Lars Kakavandi-Nielsen
Lars Kakavandi-Nielsen

Reputation: 2198

Get the size of a directory (not its content)

(please before dismissing this as already answered, read the full question)

In C++ we can get the file size of a regular file by running std::filesystem::file_size(PATH); But this function does not work on directories, which is my problem. I am in a situation where I need to know the size of directory "inode", in (most) linux systems the standard size of a directory is 4kB or block size:

$:~/tmp/test$ mkdir ex
$:~/tmp/test$ ls -l
total 4
drwxrwxr-x 2 secret secret 4096 Oct 15 08:43 ex

These 4kB inlcudes space for having a "list" of the file in that directory. But if the number of files in the directory becomes significantly large, the size of the folder can increase (which is where I am). I need to be able to track this increase. So my question is that besides calling ls -l or du from C++ is there a C++-native way of getting the size of the directory? I am aware that the reason it does not work with std::filesystem::file_size(path) is due file systems different ways of representing directories.

Upvotes: 2

Views: 362

Answers (1)

user14215102
user14215102

Reputation:

https://en.cppreference.com/w/cpp/filesystem/file_size

For a regular file p, returns the size determined as if by reading the st_size member of the structure obtained by POSIX stat (symlinks are followed)
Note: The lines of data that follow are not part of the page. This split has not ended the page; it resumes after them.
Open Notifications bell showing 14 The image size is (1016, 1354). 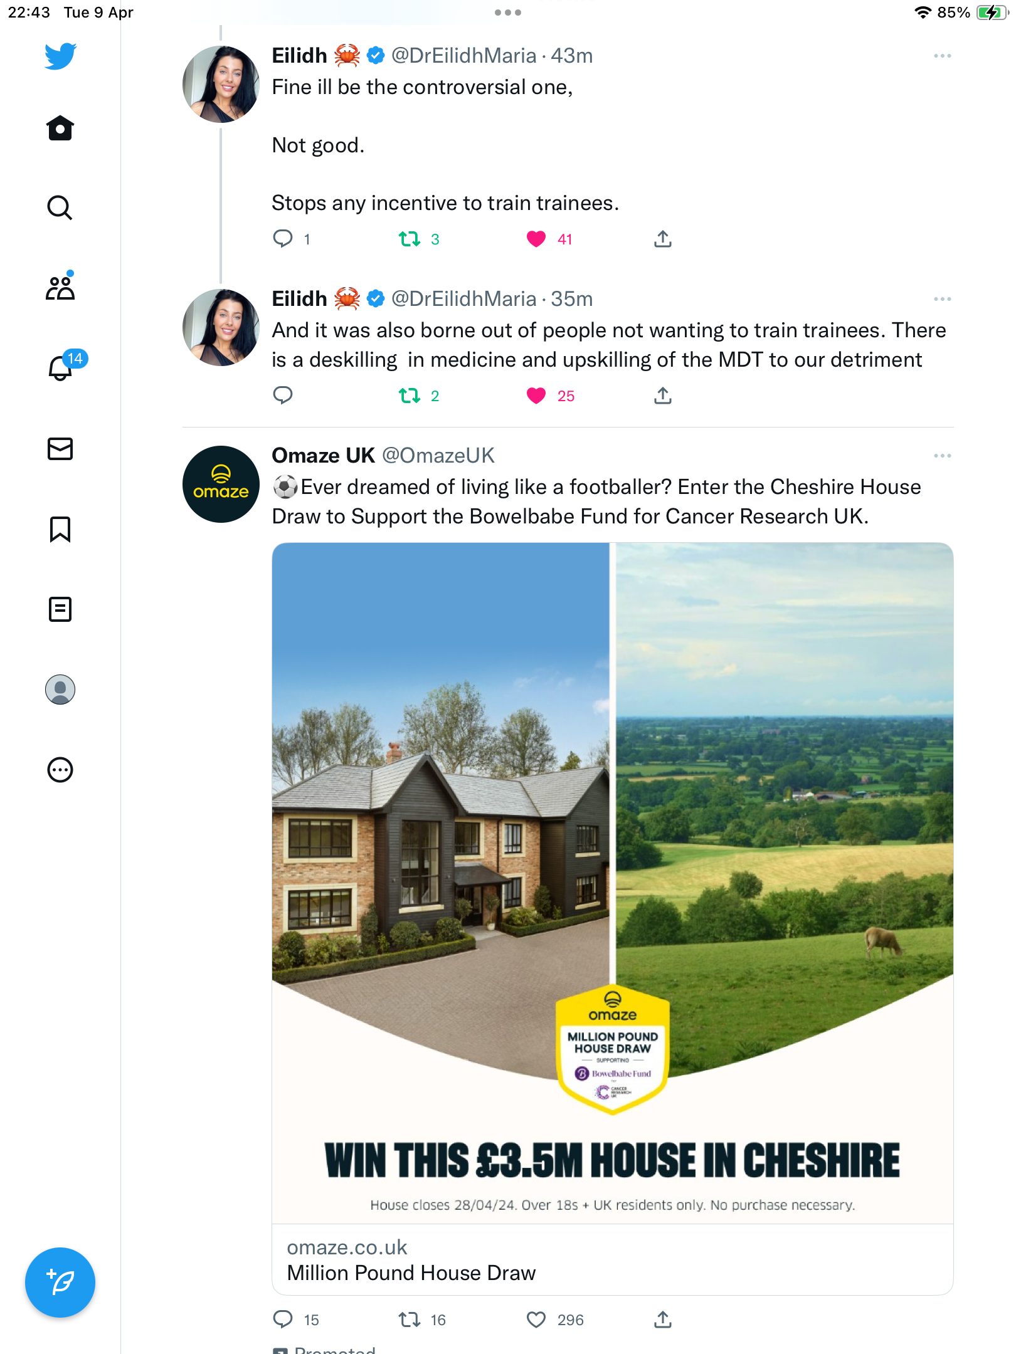(61, 367)
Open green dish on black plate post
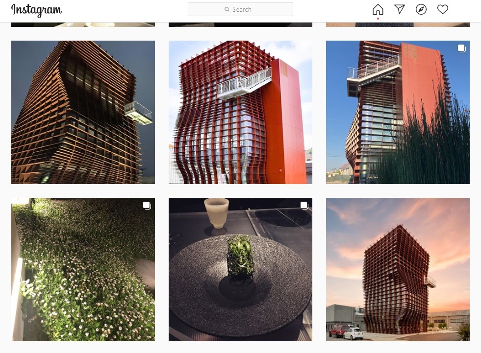Screen dimensions: 481x353 [240, 269]
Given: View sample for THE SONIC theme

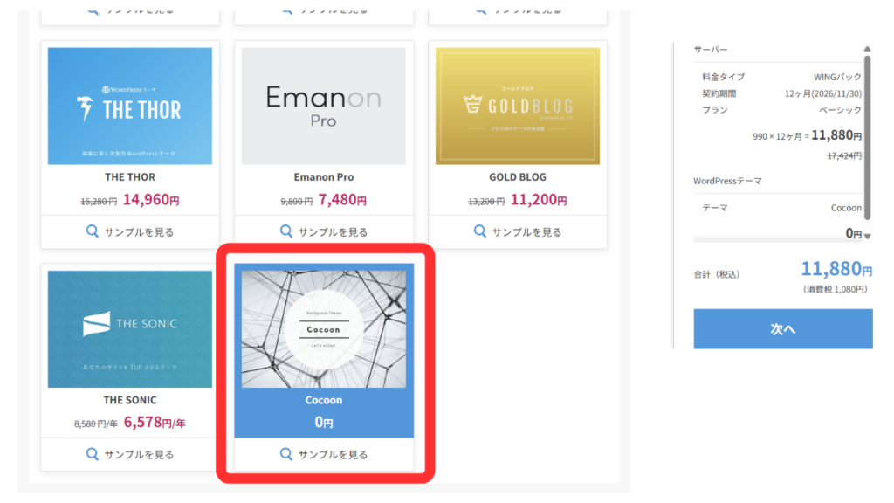Looking at the screenshot, I should click(x=139, y=455).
The result of attempting to determine the size of a directory (as well as any other file that is not a regular file or a symlink) is implementation-defined.

file_size on a directory may actually work in some implementations, but I guess that yours doesn't. There doesn't appear to be a pure C++ alterantive, but you can call the POSIX stat function yourself. That does work on directories and reports the number you want.